Даже если бы не было этого сумасшедшего мира за стенами, не было бы телевизора и компьютера, человек в 14 или в 15 лет на уровне гормональных сбоев, на уровне перерастания из девочки-подростка в девушку, из мальчишки в юношу, все равно терпел бы некие внутренние бури, все равно у него были бы свои вопросы, на которые бы ему мало кто мог ответить. Он бы мучился. Кстати, знаете, почему такая крикливая молодежная культура, почему такие громкие молодежные песни? Молодежные песни поются в надрыве, без красивых голоса и музыки, потому что молодой человек хочет выкричаться. И главным посланием такого крика является следующее: «Я есть, посмотрите на меня, я живой, почему я никому не нужен? Почему я никому из вас не интересен?» Молодой человек в 13-14 лет очень страдает от того, что он никому не нужен. Даже в полной семье, где оба родителя работают допоздна, даже если есть брат или сестра, он чувствует себя ужасно одиноким. Его мучает метафизическое одиночество. Он никому по-настоящему не нужен. Его грузят в школе, его грузят дома. Получается так: я есть, и я не нужен. И, например, почему сектанты так успешно ведут работу с молодежью? Весь фокус в том, что они находят полчаса для человека, чтобы посидеть и поговорить с ним. Купить человека очень легко, хотя он практически бесценен. Нужно просто с ним полчаса поговорить — и он потом к тебе опять придет, и со временем будет твой. У нас же вечно нет времени на это все. Есть такой психологический закон: рассказанная беда уменьшается вдвое. Человек, рассказывая о своих проблемах, сам себя слушает. Он впервые понимает сам себя, замечает некоторые оттенки своего состояния. И все потому, что его слушают, потому, что происходит диалог. Диалог, дорогие христиане, это таинство. И поэтому успех проповеди сектантов не в том, что они самые умные, а в том, что режим общения «я — ты» установлен, что они создают иллюзию любви. А у нас вечно руки до этого не доходят. Горе нам, братья и сестры. Будем плакать. Нам действительно оставлено покаяние, но покаяние означает не только печаль о собственной нищете, но и деятельную перемену жизни. Значит, будем плакать, но будем и меняться.
8
Суммируя все выше сказанное, хотелось бы сказать: чего больше всего хочется от родителей и детей — чуткости, потому что мы не понимаем друг друга, не понимаем до дикости. Есть хорошая книга Брэдбери, называется она «Вино из одуванчиков». Советую прочитать, несмотря на то, что он американец. Не зря добавляю эти слова. Америка — не синоним тупости и глупости. Ее не презирать, а изучать надо. Там есть не только то, что достойно насмешки Задорнова, но есть и великая литература, и великий опыт борьбы с общечеловеческой трагедией.

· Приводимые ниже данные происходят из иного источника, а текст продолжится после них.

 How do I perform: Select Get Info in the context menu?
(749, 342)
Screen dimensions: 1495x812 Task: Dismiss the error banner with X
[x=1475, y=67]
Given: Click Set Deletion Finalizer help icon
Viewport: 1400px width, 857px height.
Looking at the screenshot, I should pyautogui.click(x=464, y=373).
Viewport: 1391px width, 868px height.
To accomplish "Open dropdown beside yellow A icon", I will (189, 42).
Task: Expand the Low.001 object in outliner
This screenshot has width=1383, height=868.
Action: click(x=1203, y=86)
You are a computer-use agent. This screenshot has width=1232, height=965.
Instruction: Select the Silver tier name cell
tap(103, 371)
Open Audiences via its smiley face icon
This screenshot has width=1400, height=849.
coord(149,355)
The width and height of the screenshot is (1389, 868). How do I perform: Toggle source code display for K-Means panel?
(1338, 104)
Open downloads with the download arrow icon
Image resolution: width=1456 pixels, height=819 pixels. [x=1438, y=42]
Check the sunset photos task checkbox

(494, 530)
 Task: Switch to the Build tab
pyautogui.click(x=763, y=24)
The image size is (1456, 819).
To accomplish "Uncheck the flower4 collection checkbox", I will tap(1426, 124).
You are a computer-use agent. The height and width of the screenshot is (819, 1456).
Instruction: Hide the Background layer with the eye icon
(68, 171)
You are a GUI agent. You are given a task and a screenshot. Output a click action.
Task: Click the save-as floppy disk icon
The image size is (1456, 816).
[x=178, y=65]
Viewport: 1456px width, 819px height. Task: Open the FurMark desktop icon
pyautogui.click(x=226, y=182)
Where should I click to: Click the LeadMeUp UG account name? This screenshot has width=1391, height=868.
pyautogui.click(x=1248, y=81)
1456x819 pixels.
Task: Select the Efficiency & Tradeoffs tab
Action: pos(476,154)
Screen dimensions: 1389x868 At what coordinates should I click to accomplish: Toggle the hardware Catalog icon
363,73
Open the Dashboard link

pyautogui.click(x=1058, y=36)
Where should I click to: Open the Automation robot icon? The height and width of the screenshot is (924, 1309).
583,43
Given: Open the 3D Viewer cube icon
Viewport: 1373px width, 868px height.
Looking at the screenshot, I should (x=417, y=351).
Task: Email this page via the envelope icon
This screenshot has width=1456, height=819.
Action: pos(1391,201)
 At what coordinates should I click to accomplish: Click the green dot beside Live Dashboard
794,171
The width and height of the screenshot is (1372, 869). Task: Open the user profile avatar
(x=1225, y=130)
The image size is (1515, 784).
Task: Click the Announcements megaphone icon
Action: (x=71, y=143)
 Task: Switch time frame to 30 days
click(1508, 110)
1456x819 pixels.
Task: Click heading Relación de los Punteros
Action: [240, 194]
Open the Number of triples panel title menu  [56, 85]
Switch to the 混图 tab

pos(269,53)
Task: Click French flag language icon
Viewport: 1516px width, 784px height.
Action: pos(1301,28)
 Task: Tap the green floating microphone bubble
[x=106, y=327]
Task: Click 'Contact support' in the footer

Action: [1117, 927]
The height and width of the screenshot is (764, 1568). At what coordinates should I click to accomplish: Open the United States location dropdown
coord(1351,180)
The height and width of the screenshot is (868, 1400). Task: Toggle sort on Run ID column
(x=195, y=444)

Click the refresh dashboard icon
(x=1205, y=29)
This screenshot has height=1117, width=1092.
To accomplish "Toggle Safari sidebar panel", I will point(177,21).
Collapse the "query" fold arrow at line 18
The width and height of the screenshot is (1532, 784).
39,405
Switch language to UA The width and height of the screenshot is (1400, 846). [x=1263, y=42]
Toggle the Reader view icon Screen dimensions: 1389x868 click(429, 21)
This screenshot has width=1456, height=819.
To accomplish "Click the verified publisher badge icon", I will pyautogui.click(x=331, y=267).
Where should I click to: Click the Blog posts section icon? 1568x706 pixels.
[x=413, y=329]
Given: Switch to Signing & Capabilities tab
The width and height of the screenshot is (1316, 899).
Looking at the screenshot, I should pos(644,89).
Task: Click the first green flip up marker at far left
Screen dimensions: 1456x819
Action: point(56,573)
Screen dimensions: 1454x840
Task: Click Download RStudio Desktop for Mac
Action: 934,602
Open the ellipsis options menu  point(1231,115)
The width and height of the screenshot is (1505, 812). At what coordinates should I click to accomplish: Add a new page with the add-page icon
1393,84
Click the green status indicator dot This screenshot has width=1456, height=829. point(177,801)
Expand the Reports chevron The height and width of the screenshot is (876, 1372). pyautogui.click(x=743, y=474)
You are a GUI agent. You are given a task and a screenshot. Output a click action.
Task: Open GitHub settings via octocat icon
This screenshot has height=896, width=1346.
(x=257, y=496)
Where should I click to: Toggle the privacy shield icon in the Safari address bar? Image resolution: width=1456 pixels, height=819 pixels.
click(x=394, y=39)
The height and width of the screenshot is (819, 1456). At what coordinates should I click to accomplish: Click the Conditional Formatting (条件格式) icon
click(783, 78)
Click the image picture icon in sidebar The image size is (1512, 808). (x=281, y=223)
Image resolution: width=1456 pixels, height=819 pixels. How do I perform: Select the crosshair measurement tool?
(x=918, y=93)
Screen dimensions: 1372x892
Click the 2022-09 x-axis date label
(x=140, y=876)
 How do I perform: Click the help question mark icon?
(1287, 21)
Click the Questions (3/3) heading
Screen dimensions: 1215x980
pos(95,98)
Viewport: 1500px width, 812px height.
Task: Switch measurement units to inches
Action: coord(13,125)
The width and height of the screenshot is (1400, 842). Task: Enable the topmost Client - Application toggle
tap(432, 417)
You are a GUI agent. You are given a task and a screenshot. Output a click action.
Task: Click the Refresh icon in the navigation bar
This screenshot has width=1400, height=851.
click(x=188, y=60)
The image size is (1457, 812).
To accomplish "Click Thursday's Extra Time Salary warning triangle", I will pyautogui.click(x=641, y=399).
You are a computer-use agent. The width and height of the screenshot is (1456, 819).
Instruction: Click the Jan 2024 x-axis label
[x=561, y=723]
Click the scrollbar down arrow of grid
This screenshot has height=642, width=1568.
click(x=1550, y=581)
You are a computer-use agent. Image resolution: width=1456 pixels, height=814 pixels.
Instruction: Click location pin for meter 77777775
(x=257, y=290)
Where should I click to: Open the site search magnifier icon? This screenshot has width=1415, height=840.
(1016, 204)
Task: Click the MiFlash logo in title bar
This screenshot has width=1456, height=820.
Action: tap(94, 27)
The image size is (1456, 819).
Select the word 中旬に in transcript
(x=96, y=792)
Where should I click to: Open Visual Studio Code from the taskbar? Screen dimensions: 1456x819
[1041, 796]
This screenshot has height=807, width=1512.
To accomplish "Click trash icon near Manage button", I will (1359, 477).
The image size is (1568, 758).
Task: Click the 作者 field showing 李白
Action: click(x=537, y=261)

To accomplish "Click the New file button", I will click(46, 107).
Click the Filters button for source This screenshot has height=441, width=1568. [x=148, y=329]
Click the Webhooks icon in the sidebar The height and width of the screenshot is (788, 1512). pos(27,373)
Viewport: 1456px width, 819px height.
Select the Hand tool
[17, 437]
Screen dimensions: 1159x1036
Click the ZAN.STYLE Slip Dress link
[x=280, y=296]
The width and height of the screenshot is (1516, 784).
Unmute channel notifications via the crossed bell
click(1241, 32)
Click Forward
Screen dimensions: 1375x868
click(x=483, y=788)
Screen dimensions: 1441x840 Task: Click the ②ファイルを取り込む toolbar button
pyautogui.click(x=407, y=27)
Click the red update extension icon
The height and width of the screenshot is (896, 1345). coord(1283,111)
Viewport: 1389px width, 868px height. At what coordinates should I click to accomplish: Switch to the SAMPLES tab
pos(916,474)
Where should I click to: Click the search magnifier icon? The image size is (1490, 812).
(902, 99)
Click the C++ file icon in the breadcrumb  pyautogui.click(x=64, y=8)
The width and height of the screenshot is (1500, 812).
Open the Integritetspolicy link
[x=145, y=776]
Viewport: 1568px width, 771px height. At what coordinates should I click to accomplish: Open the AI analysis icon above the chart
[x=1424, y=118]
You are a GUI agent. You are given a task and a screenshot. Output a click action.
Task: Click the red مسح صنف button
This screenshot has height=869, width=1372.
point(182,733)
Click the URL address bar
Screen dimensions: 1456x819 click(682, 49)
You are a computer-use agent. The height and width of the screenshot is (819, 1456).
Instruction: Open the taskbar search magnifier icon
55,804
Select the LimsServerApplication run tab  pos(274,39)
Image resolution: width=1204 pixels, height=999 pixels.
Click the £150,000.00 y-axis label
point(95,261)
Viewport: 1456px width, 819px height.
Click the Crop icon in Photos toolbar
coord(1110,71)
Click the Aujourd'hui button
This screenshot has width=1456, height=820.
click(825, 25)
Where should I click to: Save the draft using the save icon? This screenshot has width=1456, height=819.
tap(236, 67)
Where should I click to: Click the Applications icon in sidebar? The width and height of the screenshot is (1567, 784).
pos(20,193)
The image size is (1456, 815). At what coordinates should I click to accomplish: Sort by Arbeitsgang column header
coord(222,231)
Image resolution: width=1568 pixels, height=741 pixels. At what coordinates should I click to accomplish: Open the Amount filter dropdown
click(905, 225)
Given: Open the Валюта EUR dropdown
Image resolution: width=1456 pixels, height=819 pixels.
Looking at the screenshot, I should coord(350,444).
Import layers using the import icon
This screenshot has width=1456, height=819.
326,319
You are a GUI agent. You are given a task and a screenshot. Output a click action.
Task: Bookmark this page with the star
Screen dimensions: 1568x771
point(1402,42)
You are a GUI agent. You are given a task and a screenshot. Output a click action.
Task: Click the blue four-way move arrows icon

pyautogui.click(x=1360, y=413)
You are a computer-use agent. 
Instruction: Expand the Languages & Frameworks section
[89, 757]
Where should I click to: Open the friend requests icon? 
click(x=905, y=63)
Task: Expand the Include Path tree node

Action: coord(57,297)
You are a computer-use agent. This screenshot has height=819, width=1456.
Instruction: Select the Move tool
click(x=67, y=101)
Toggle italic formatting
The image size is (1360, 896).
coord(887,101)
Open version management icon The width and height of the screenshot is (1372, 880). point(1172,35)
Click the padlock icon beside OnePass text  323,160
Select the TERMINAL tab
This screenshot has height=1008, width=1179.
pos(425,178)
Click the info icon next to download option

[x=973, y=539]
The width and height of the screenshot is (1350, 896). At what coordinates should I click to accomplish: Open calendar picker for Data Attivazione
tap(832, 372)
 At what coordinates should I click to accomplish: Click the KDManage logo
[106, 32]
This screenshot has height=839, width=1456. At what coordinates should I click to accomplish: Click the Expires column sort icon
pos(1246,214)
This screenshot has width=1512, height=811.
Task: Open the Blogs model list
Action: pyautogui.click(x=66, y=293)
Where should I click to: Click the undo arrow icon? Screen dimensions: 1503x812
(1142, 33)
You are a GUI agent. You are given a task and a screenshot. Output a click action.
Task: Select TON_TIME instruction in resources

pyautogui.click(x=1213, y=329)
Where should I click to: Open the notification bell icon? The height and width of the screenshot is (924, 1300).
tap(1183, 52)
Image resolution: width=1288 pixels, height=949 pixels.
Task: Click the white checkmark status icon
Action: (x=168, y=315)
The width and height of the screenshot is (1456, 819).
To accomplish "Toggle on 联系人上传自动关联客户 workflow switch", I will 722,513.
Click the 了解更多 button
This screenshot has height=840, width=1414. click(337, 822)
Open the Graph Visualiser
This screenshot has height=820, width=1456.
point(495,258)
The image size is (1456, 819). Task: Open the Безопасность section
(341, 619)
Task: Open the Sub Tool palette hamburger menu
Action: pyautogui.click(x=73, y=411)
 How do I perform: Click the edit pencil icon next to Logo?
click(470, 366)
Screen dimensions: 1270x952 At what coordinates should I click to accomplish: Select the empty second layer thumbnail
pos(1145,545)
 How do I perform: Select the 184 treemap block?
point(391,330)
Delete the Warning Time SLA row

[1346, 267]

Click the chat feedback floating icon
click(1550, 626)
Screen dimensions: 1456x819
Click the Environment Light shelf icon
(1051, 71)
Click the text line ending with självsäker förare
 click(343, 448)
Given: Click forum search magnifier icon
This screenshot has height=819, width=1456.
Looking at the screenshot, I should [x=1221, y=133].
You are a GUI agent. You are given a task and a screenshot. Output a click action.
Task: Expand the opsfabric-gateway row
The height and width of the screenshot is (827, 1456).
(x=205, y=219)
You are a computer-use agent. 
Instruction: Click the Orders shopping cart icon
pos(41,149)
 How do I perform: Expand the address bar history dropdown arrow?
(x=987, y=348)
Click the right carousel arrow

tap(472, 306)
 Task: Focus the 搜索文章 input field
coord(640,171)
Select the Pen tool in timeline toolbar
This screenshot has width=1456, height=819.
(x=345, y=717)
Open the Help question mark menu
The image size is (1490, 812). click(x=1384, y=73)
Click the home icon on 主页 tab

Так вот, у Брэдбери есть такой момент. Старушка, миссис Стэнли, потерявшая мужа, дожившая до глубоких лет, переехала из одного городишка в другой. Она была любительницей всякого, для нее священного, хлама: она не выбрасывала билеты с концертов, на которые ходила еще в юности, она хранила всякую памятную чепуху, перебирала постоянно фотографии. Но больше у нее занятий особых нет, она одинокая. И вот однажды, на аллее какого-то парка, она зовет к себе играющих детей. Дети 5—7 лет, еще не подростки, не тинэйджеры, им всем до 10 лет. Миссис Стэнли угощает их мороженым и говорит одной девочке:
— Как тебя звать? Ей отвечают:
— Элен.
— О, и я — Элен. Когда я была такая же, как и ты, маленькая, меня также звали Элен.
Тут дети вдруг перестают есть мороженое, и одна из девочек говорит, что им, мол, родители сказали, что нельзя врать. Старушка удивленно спрашивает:
— А кто здесь соврал? Дети добавляют:
— И нельзя слушать, когда врут. Бабушка:
— А соврал-то кто?
— Вы соврали, вы не были маленькая.
— Как это соврала? Я была маленькая, меня звали Элен.
— Этого не может быть. Вы не могли быть такой, как мы.
И там начинается очень длинный диалог, гениальный, жутко интересный. Они на нее обижаются, убегают, говорят, что она — старая лгунья, что она не могла быть такой, как они.
— Ты тоже будешь такая, как я, но я уже не буду, такая как ты, — говорит старушка. Но ее слова детьми не поняты.